The other night I saw a whole gaggle of you on TV in a focus group. You really liked chatting with professional pollster Frank Luntz, didn't you? He seemed very interested in what you had to say. Afterward, I could imagine all of you piling into a bus and heading for Denny's to discuss your exciting evening with Frank. I could see all of you staying friends even after the election. Maybe go on some trips together. Perhaps a wine tour of Tuscany. On bicycles! Oh, the life of the Undecided. Too bad they can't hold these presidential elections more often. Ah, well, you'll just have to make do.

The truth is, Undecideds, you're getting on our nerves. We Decideds hate all the attention you're getting and that you're jerking us around. Anyone who can't make up his or her mind at this point in the campaign should forget about the election entirely, buy a pint of ice cream and get into bed.

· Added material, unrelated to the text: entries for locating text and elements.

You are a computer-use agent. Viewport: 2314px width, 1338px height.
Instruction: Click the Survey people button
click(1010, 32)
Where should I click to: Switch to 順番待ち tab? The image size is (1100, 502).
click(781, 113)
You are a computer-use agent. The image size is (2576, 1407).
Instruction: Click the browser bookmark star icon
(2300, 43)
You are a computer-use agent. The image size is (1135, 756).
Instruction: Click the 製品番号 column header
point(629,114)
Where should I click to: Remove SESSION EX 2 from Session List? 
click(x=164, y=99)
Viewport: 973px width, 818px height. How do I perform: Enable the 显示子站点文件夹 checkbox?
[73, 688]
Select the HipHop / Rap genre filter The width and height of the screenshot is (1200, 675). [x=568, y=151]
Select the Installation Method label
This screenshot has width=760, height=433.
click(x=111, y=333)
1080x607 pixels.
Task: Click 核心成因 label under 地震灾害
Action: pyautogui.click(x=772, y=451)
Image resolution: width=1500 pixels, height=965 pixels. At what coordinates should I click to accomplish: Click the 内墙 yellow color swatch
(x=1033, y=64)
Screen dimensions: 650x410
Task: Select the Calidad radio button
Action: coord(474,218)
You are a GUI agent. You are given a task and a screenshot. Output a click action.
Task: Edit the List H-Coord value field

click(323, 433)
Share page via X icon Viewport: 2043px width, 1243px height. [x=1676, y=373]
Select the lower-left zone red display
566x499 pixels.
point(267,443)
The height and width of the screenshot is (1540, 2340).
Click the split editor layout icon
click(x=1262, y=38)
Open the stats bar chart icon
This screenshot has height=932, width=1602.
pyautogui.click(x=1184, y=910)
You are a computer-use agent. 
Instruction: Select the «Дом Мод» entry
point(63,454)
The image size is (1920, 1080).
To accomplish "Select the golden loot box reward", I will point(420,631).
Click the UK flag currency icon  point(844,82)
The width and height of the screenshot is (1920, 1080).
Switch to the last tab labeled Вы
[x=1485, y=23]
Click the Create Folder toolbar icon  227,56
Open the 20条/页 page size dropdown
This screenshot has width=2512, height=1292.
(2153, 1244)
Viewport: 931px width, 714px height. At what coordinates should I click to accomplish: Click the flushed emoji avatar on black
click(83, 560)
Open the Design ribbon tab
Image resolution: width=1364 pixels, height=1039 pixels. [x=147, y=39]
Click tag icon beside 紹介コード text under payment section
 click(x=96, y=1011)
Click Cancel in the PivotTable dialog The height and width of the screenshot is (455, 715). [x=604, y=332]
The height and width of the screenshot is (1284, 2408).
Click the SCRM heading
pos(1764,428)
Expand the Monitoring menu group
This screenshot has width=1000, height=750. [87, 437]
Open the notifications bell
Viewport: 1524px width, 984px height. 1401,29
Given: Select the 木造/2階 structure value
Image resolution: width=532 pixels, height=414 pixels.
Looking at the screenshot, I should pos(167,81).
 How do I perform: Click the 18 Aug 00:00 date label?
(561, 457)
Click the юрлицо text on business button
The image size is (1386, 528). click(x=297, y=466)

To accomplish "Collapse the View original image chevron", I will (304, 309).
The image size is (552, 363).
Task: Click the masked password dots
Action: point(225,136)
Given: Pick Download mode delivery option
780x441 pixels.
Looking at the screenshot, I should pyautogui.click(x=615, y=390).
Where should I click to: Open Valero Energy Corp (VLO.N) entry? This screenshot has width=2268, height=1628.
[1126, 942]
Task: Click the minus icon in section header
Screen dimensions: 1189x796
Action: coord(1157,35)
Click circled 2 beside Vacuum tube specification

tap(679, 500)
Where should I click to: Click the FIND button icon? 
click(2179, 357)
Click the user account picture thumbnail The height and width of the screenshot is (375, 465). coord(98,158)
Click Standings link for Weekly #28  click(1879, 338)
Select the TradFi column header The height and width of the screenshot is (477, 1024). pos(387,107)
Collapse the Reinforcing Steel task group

We'd love to tell you to take a hike, but we're afraid to alienate you. If we really had any brains, we wouldn't spend another second on you, but on the people who can truly make a difference: the "unlikely" voters. And there are millions more of them than there are of you. Those people aren't after attention, they're just incredibly lazy. The only way they'll register to vote is if someone shows up at their door with a form. And then the only way they'll actually vote is if you carry them to the booth.

Not only are they lazy, they're also indifferent. They just don't believe that voting can have an effect on their lives. Well, it just so happens that right after I voted for the first time, I landed myself a big fat job in Hollywood, a biopsy came back benign and I met my future wife as soon as I walked out of the voting booth. Coincidence? You decide.

Larry David appears in the HBO series "Curb Your Enthusiasm."